The Wisdom of Crowds
There has long been a bias against laypeople in the context of making complex decisions. You can see this bias in the modern political realm, for example. People can vote for their representatives, but they are not trusted with direct self-rule. It is the elected representatives that make the actual decisions, ostensively, on behalf of their constituents.
It was held that the “experts” would be less biased and more competent when tasked with these difficult decisions. Recent research has suggested that this thinking is, at least partly, flawed. In fact, a “crowd” of laypeople has a certain “wisdom” of its own that can match or exceed expert judgment.
In the classic game of guessing the number of jelly beans in a jar, for example, individual answers are often noisy and very far from the correct total. But a large number of guesses from a large number of individuals, when averaged out, is often fairly close to the actual total. This suggests a kind of “aggregate” wisdom, known as the “wisdom of the crowd.”
Each individual brings some knowledge to the table. That knowledge is often messy and imperfect on its own, mostly data “noise.” But when properly aggregated alongside the knowledge of many others, the signal emerges from that noise, and the Wisdom of the Crowd can often outperform the “experts.”
A Scalable Solution
Therein lies the potential for scalable fact-checking to counter misinformation. Instead of relying solely on professionals, perhaps the laypeople themselves can rate the veracity of online postings. At first, this idea may sound mad, but maybe it isn’t so.
To see if this concept is in any way workable, researchers Jennifer Allen, Antonio Arechar, Gordon Pennycook, and David Rand, gathered over 1,100 laypeople via Amazon’s Mechanical Turk. They sought to examine how well laypeople categorized news articles as “false,” “misleading,” “true”…etc, relative to professional fact-checkers.
Crucially, they were to do this with only two pieces of information: the headline and the lede. This is ideal for three reasons. One, it makes for more rapid analysis in the spirit of scalability. Two, it protects news articles that may have “sensationalized” headlines but accurate ledes.
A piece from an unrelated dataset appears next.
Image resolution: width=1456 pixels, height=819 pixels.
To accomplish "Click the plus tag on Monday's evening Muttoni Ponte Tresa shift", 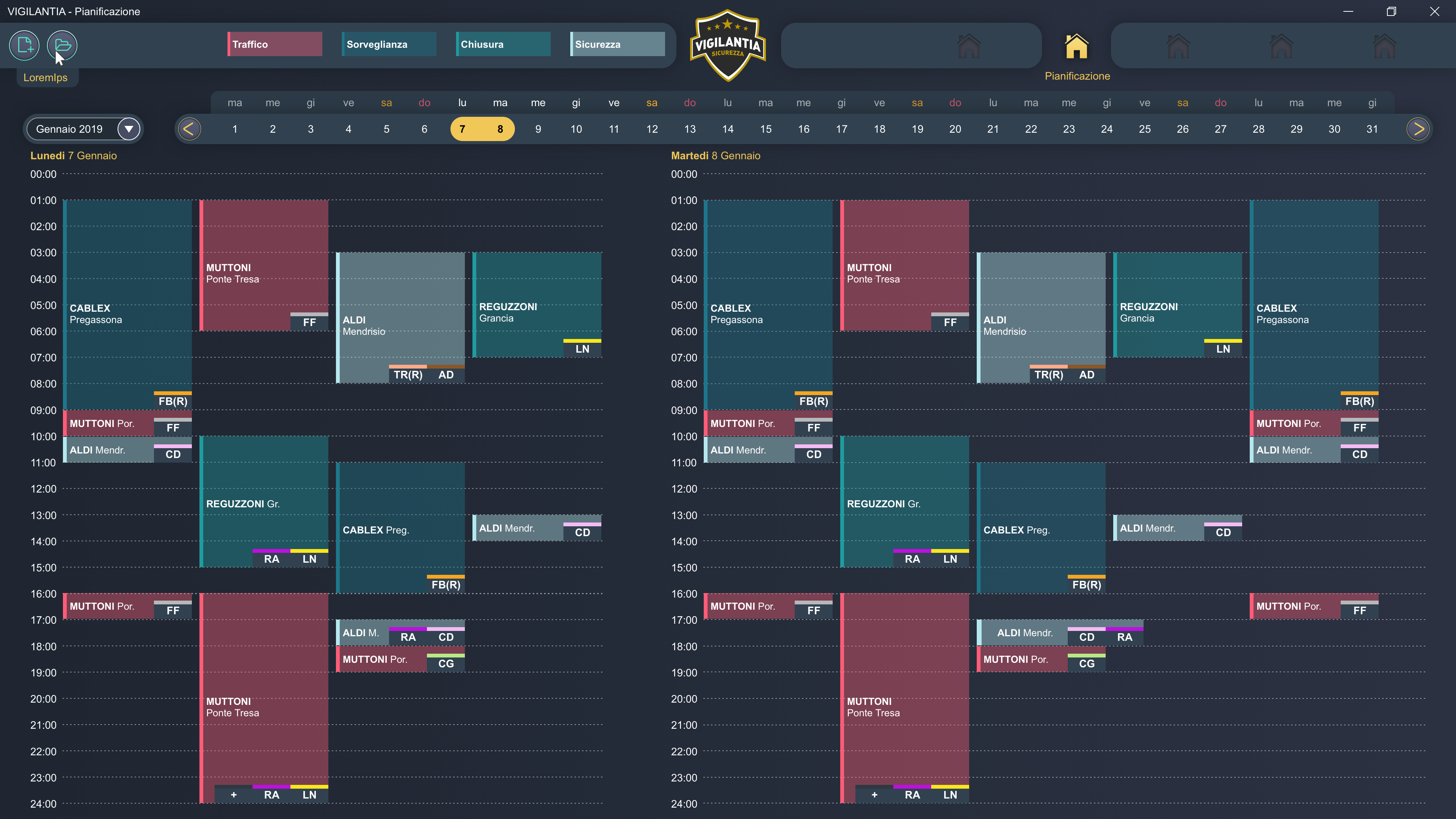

Three, since the majority of people only read headlines before sharing online, headline accuracy is uniquely important.
The study found that even with a relatively small (<26) “crowd” of laypeople, the correlation between their averaged ratings was not significantly lower than those of three professional fact-checkers. The results demonstrate that laypeople can be just as consistent in their categorization of news as professionals.
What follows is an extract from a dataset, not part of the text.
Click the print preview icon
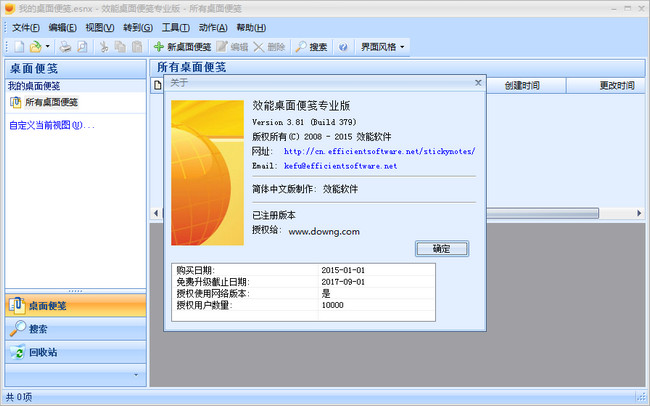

Notably, however, the study did not evaluate the accuracy of fact-checkers or laypeople to truly delineate what is true from what is not. It only looked at the relative consistency of categorization.
The Future of Online Media
This research suggests that it may be possible for social media companies to engage in crowdsourcing to mitigate misinformation. False or misleading stories could be proportionally downranked based on those crowdsourced scores. Downranking reduces the total number of impressions that a story gets, preserving the “freedom of speech” element, but restricting the “reach” of false information.
Additionally, because they are now freed from the time limitations of a few professional fact-checkers, many more online postings can be scored. Therefore, crowdsourcing could greatly mitigate the “implied truth” effect by enabling a much broader swath of postings to be reviewed.
Crowdsourced truth is not a perfect, nor a complete answer to today’s misinformation challenge. Instead, it could be one piece in a puzzle that likely also includes a mix of professional fact-checkers and artificial intelligence/machine learning. Nevertheless, the sooner we can slow the onslaught of misinformation, the more prosperous the future will be.